La bala había trazado un profundo surco en el costado derecho de Víctor, a medio camino entre la axila y la cadera, y le había roto tres costillas, y una de ellas se clavó en el pulmón. De ahí venían el dolor penetrante, la asfixia y la fiebre.
De repente, iba viajando en un camión que lo zarandeaba violentamente con la intención de matarlo, y descubría que la presión en el pecho era debida a una venda que le apretaba demasiado, produciendo el mismo efecto que si alguien lo estuviera sofocando con una almohada. Y exigió a gritos, con chillidos femeninos y timoratos (así lo contaba él), que le quitaran la venda que le impedía respirar. Bajo una tienda de campaña donde eran muchos los heridos que aullaban y maldecían como condenados en el infierno, un hombre demasiado sereno para moverse en medio de aquel caos le puso la primera inyección de morfina. Eso no arregló demasiado las cosas porque, si bien le alivió el dolor, aumentó en cambio la sensación de asfixia. Se ahogaba, se ahogaba, no podía pronunciar de un tirón palabras de más de dos sílabas, sus pulmones debían de ser del tamaño de una aceituna y no podían contener el oxígeno que él necesitaba para vivir. Tenía la sensación de que, en la próxima inhalación o exhalación de oxígeno, le iba a sobrevenir el colapso mortal. «Ahora, cuando eches el aire, ya no podrás aspirar más. Nunca más. Se acabó».

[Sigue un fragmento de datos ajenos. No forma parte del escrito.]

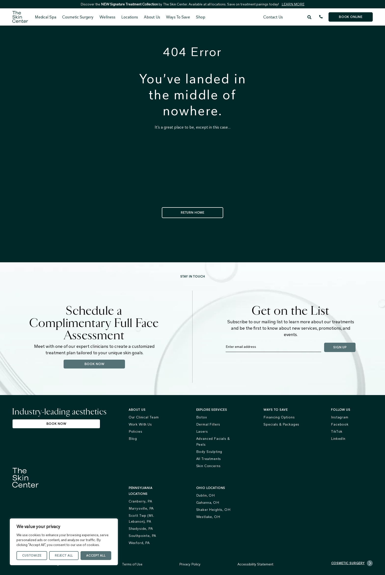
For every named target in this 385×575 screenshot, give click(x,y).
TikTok (337, 431)
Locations (129, 17)
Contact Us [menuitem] (273, 17)
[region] (64, 541)
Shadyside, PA (141, 528)
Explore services (211, 410)
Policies (135, 431)
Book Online (350, 17)
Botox (201, 417)
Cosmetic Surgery (78, 17)
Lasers (202, 431)
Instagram (339, 417)
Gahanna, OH (207, 502)
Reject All (64, 555)
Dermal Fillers (208, 424)
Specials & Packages (281, 424)
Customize (31, 555)
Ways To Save (178, 17)
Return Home (192, 212)
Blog (133, 438)
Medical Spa (45, 17)
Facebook (340, 424)
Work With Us (140, 424)
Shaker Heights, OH (213, 509)
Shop (200, 17)
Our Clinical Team (144, 417)
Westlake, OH (208, 517)
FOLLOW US (340, 410)
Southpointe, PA (142, 535)
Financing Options (279, 417)
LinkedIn (338, 438)
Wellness (107, 17)
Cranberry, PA (140, 501)
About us (137, 410)
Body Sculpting (209, 451)
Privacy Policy (190, 564)
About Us (152, 17)
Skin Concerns (208, 466)
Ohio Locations (210, 488)
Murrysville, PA (141, 508)
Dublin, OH (205, 495)
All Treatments (208, 459)
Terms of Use (132, 564)
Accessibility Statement (255, 564)
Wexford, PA (139, 543)
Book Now (94, 364)
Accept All (95, 555)
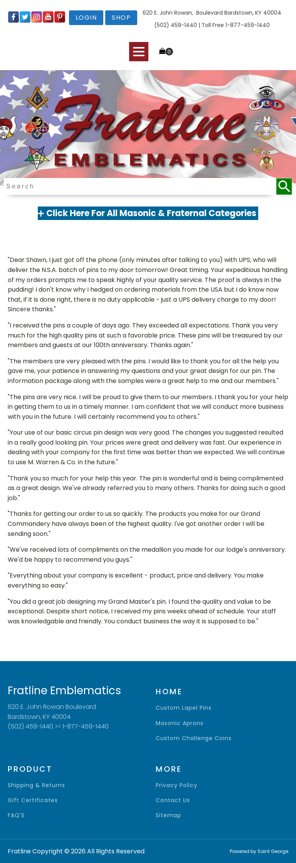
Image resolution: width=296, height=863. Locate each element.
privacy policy (176, 785)
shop (121, 17)
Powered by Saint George (259, 851)
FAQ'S (16, 815)
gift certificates (33, 800)
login (86, 17)
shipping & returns (36, 785)
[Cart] (166, 51)
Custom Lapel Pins (184, 708)
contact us (173, 800)
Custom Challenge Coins (194, 738)
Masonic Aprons (180, 723)
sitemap (168, 815)
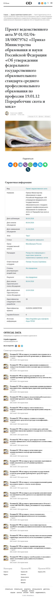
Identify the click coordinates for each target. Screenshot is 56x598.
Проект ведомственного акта (36, 189)
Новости (6, 572)
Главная (6, 14)
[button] (6, 3)
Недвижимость (40, 592)
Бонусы (19, 592)
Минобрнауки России (33, 244)
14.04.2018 (30, 290)
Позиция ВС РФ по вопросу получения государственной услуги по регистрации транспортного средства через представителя (29, 472)
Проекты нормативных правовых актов (21, 14)
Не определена (31, 268)
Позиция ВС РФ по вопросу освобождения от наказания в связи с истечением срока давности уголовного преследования (30, 558)
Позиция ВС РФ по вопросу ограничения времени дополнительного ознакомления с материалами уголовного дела (30, 547)
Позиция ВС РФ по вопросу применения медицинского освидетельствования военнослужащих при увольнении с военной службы (30, 366)
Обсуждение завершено (35, 240)
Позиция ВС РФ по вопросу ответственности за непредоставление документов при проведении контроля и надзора (31, 408)
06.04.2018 (30, 218)
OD (29, 3)
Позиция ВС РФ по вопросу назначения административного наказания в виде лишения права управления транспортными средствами (31, 387)
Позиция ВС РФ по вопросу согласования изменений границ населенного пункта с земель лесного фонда (31, 483)
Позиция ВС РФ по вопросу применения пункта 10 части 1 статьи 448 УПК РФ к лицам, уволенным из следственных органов (30, 504)
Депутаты (23, 580)
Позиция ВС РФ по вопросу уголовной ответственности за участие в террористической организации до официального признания (31, 355)
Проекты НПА (41, 572)
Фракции (23, 582)
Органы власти (25, 577)
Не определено (31, 277)
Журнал (6, 574)
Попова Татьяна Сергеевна (36, 262)
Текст (28, 236)
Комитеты (23, 574)
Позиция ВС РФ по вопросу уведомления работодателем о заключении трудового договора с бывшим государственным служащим (30, 398)
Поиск (32, 592)
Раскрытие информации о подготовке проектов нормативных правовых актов (37, 255)
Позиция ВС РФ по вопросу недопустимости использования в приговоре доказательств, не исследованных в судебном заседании (31, 536)
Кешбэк (13, 592)
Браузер (25, 592)
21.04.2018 (30, 229)
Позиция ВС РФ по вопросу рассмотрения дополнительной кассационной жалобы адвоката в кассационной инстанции (31, 494)
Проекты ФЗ (24, 572)
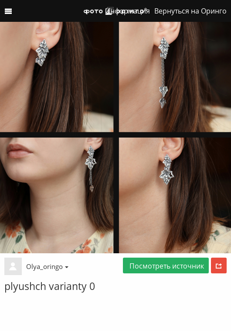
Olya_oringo (47, 266)
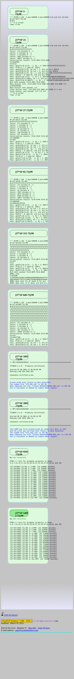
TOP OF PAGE (10, 661)
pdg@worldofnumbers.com (26, 676)
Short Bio (32, 674)
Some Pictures (44, 674)
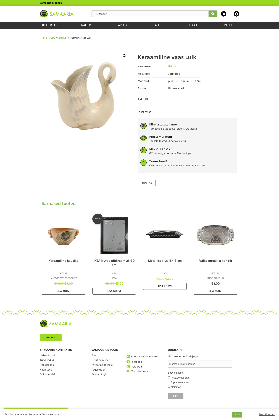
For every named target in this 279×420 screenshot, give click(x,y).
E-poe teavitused (180, 381)
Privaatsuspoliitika (103, 369)
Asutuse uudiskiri (180, 377)
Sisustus (61, 38)
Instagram (135, 369)
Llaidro (172, 66)
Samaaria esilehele (51, 3)
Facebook (135, 362)
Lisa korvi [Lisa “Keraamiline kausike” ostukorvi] (63, 290)
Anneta (51, 337)
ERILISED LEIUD (50, 25)
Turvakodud (48, 362)
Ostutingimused (102, 362)
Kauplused (47, 375)
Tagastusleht (100, 375)
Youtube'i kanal (139, 375)
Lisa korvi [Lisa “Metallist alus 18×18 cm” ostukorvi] (165, 286)
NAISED (86, 25)
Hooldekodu (48, 369)
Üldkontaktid (48, 356)
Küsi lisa (146, 182)
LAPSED (122, 25)
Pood (44, 38)
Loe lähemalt (267, 414)
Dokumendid (48, 382)
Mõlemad (176, 386)
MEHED (228, 25)
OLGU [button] (237, 414)
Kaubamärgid (100, 382)
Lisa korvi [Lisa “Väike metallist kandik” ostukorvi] (215, 290)
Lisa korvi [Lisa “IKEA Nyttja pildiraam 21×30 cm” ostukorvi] (114, 290)
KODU (193, 25)
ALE (157, 25)
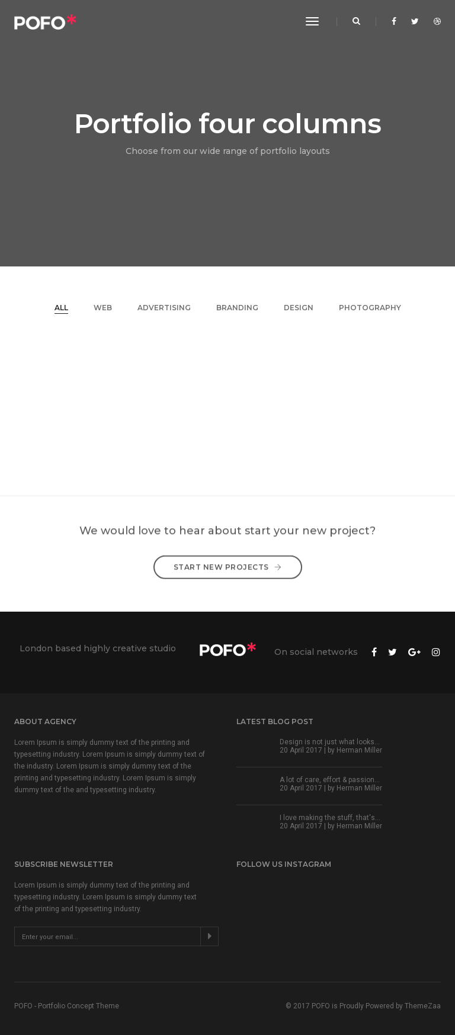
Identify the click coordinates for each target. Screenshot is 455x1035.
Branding (237, 307)
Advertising (164, 307)
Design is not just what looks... (330, 742)
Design (298, 307)
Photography (370, 307)
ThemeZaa (423, 1006)
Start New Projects (228, 558)
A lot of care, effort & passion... (330, 780)
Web (103, 307)
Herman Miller (359, 750)
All (61, 307)
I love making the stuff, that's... (330, 818)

También fue consciente de cuando le robaban. Mientras le quitaban el reloj de pulsera, metió la mano izquierda en el bolsillo y empuñó lo que allí llevaba, un encendedor antiguo de los que llevaban colgando una larga mecha amarilla. Lo escondió bajo la nalga. ¿Por qué el encendedor? No supo decirlo nunca. Sólo se le ocurría que quiso salvar alguna de sus pertenencias, una cualquiera, por pura dignidad. Además del reloj, le quitaron la pistola y una navaja.
Llegó a acostumbrarse al dolor y a la angustia de la falta de aire. Se decía: «Al igual que he soportado un par de días así, podré soportar un tercero, o un cuarto», o bien: «Y, si me muero dentro de cinco minutos, casi mejor porque esto no hay Dios que lo soporte».
Un médico de ojos turbios le dijo que «con lo suyo» no había nada que hacer. Sólo reposo, mucho reposo y paciencia. Esperar que las costillas y la perforación del pulmón se soldaran por sí solas.
Lo trasladaron a Barcelona en tren, con la pretensión de que se mantuviera durante todo el viaje sentado en un rudimentario banco de madera. Iba abotargado por la morfina y los antibióticos, resollando como un viejo, el aire arañándole las entrañas al entrar y salir, y terminó vomitando, y se desmayó y despertó en la cama de un hospital.
Era un antiguo colegio de la zona alta donde unos pocos médicos y enfermeras, con escaso material quirúrgico, trataban de atender a una cantidad ingente de heridos que no hacía más que incrementarse. Víctor fue a parar a una habitación de privilegio con otros tres heridos, de los cuales uno tenía amputadas las manos y otro se había quedado ciego y no paraba de llorar.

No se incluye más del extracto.